- Relator(a)
- Ministro Antonio Saldanha Palheiro
- Órgão julgador
- Sexta Turma
- Data do julgamento
- 17/05/2022
- Data de publicação
- 20/05/2022
STJ – Acórdão, Rel. Ministro Antonio Saldanha Palheiro, Sexta Turma, j. 17/05/2022, p. 20/05/2022
PROCESSO PENAL. RECURSO ORDINÁRIO EM HABEAS CORPUS. ARMA DE FOGO. HOMICÍDIO QUALIFICADO TENTADO. PRISÃO PREVENTIVA. GARANTIA DA ORDEM PÚBLICA. GRAVIDADE CONCRETA. MODUS OPERANDI. CONDIÇÕES FAVORÁVEIS. IRRELEVÂNCIA IN CASU. MEDIDAS CAUTELARES DIVERSAS. IMPOSSIBILIDADE. A validade da segregação cautelar está condicionada à observância, em decisão devidamente fundamentada, aos requisitos insertos no art. 312 do Código de Processo Penal, revelando-se indispensável a demonstração de em que consiste o periculum libertatis.
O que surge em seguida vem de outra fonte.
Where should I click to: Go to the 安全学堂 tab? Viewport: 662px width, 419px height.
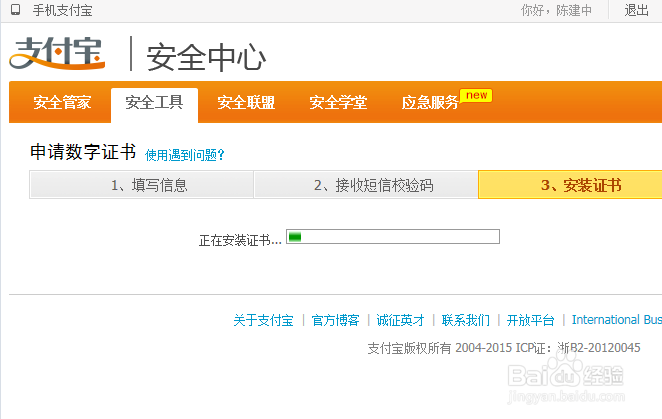338,103
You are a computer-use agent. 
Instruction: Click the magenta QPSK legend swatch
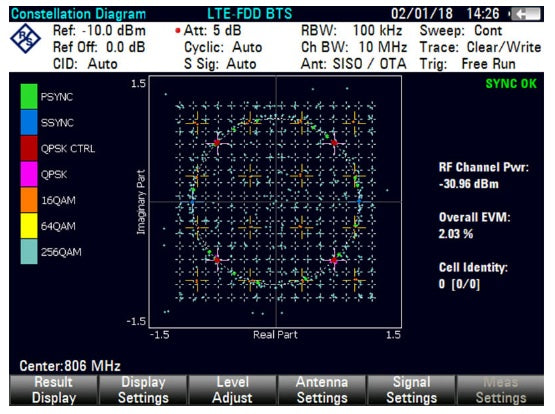pyautogui.click(x=29, y=174)
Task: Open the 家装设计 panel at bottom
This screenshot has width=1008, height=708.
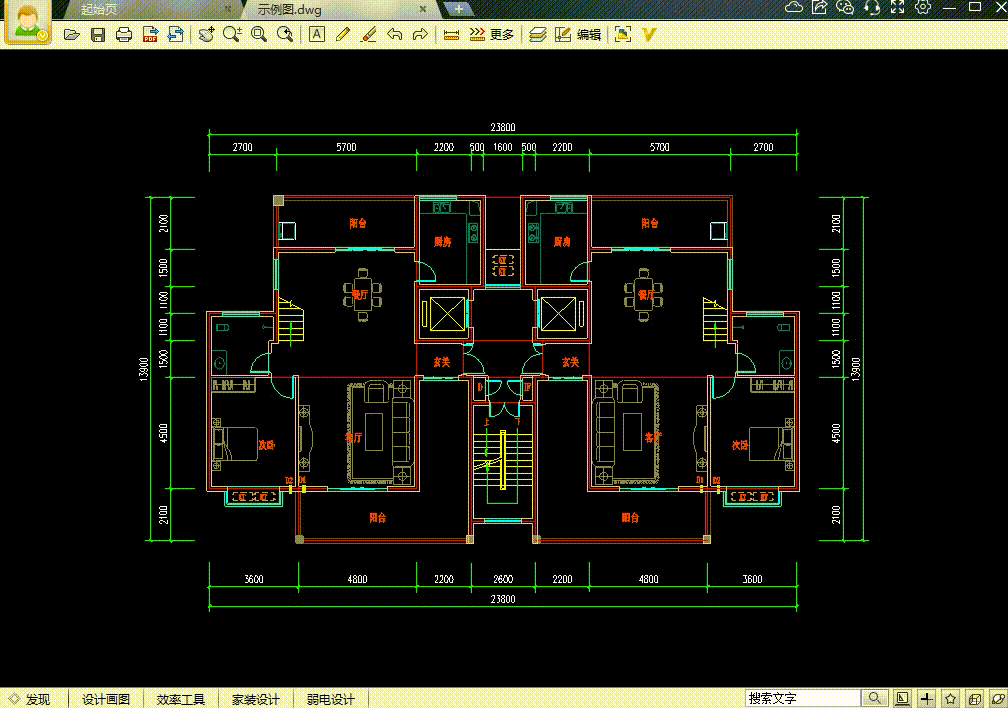Action: point(257,698)
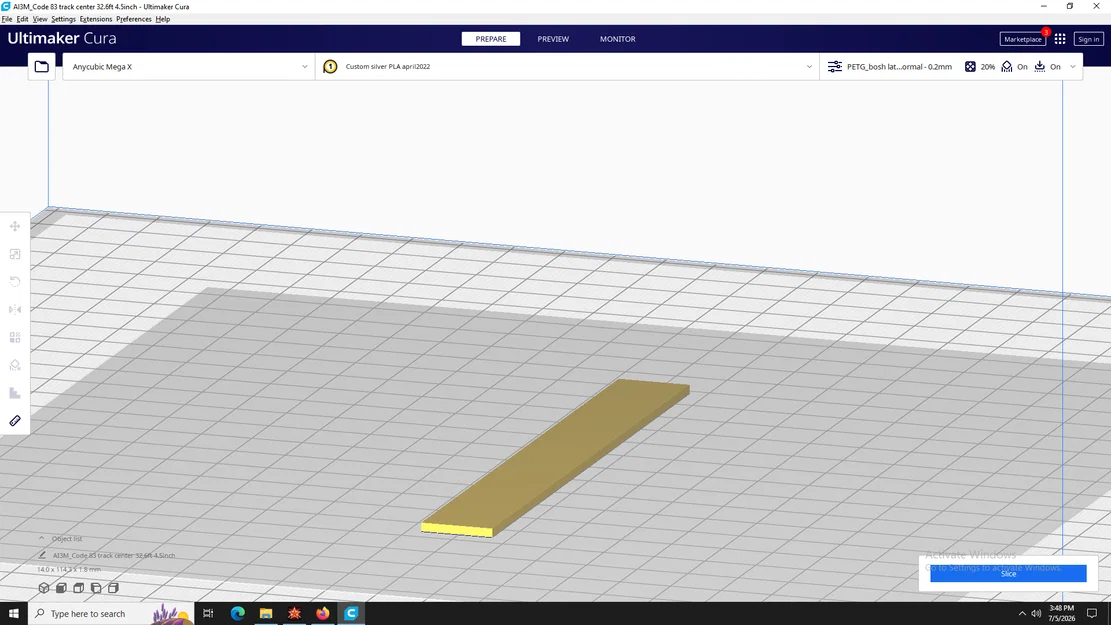
Task: Open the application grid icon near Marketplace
Action: 1060,39
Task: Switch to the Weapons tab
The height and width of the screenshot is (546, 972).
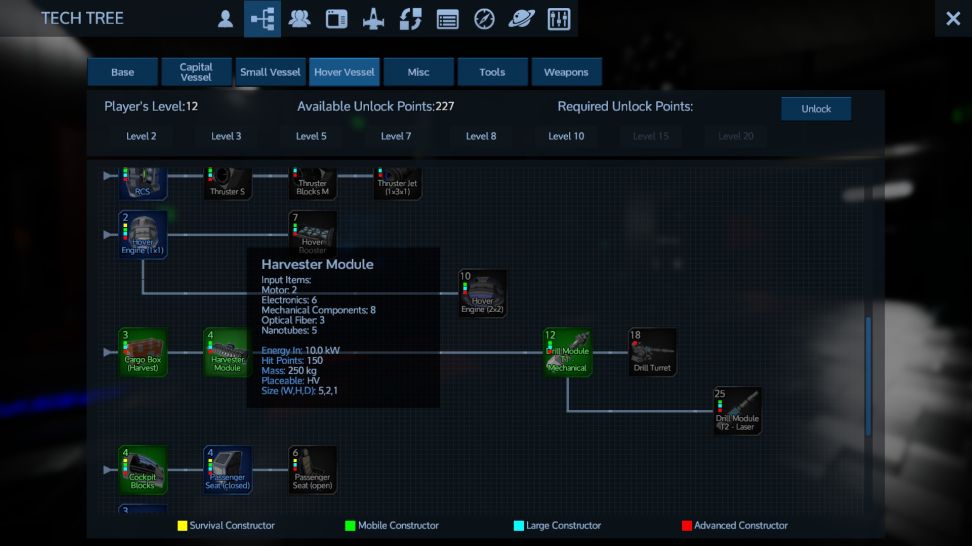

No caso, a prisão preventiva está justificada, pois a decisão que a impôs delineou o modus operandi empregado pelo recorrente. O Juízo de primeiro grau destacou "a gravidade em concreto da conduta, com uso de arma de fogo, e troca de tiros na presença de várias pessoas, a demonstrar audácia e destemor dos representados", além de mencionar o "cenário de guerra entre facções criminosas". Tais circunstâncias denotam sua periculosidade e a necessidade da segregação como forma de acautelar a ordem pública. Condições subjetivas favoráveis do agente, por si sós, não impedem a prisão cautelar, caso se verifiquem presentes os requisitos legais para a decretação da segregação provisória. Os fundamentos adotados para a imposição da prisão preventiva indicam, no caso, que as medidas alternativas seriam insuficientes para acautelar a ordem pública e evitar a prática de novos crimes. Recurso ordinário desprovido. (RHC n. 162.066/GO, relator Ministro Antonio Saldanha Palheiro, Sexta Turma, julgado em 17/5/2022, DJe de 20/5/2022.)